Door to Room. Patients have a tendency to mentally relax once they have been placed in a room. This has a clinical impact in calming down patients’ anxieties, making interventions easier to perform. It has a service impact too because once in a room, patients are less likely to leave. It also has a financial impact because revenue does not walk out the door. A surrogate measure is door-to-practitioner, which has a similar positive impact. Monitor this measure closely and act on what you find, good or bad. Also drill down on this metric by time of day, day of week, triage acuity, the patients’ final diagnosis and ED area.

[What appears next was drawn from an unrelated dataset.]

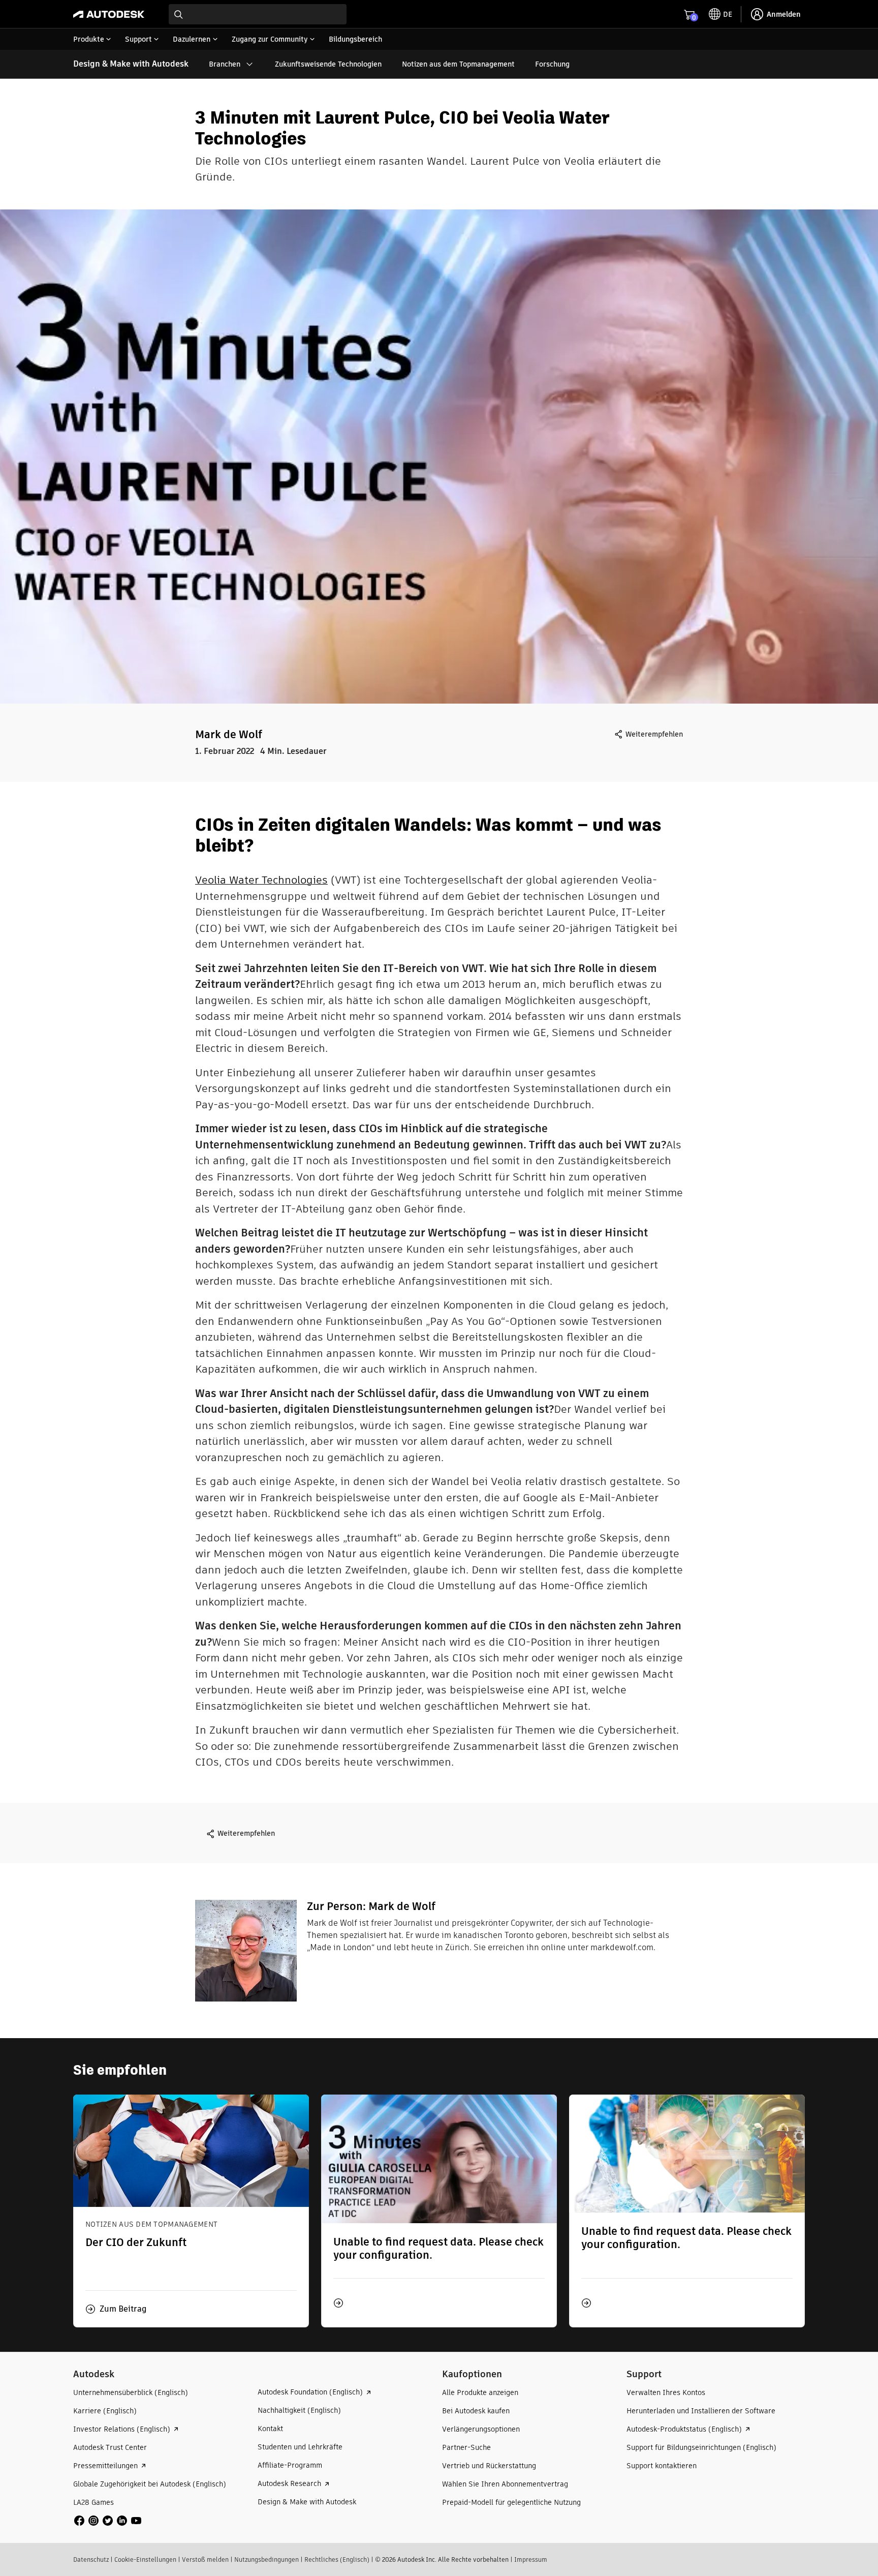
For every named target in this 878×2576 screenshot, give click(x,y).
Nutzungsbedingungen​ (266, 2559)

ED LOS for Patients Discharged. Length of stay (LOS), also known as turnaround time (TAT), for patients who are discharged measures the length of time between when a patient arrives and when a patient leaves the ED; in total. This metric is either reported as a mean or as a median value. To determine the root cause of poor performance with this metric, it is essential to drill down by doctor, by time of day, by day of the week and by ED area. The reader may also want to exclude from this calculation patients who artificially elongate this measure, such as psychiatric patients or patients placed in an observation status. Finally, the reader will want to analyze and monitor how much lab or x-ray turnaround times have had an impact on the overall length of stay.
ED LOS for Patients Admitted. This corresponding measure, turnaround time for patients who are subsequently admitted to the hospital, is equally as important. A subset measure is physician decision to patient admitted. By producing both, the reader of the reporting will determine how quickly decisions were made and by what practitioners. This metric is also either reported as a mean or as a median value. To determine the root cause of poor performance with this metric, it is essential to drill down by doctor, by time of day, by day of the week and by ED area, by inpatient location, etc.
Staffing Deployment and Skill Development Pressure
As mentioned in the introduction, staffing deployment/skill development is the category of measures that represents the intersection of clinical, financial and operational metrics. Healthcare is a service, and people provide that service. Because it is a pivot point for the other types of measures, staff deployment and skill development must be supported through feedback mechanisms, which often consist of comparative statistics between practitioners or nurses. Subject areas can include financial/billing, clinical quality, service and satisfaction. These are collectively referred to as productivity metrics.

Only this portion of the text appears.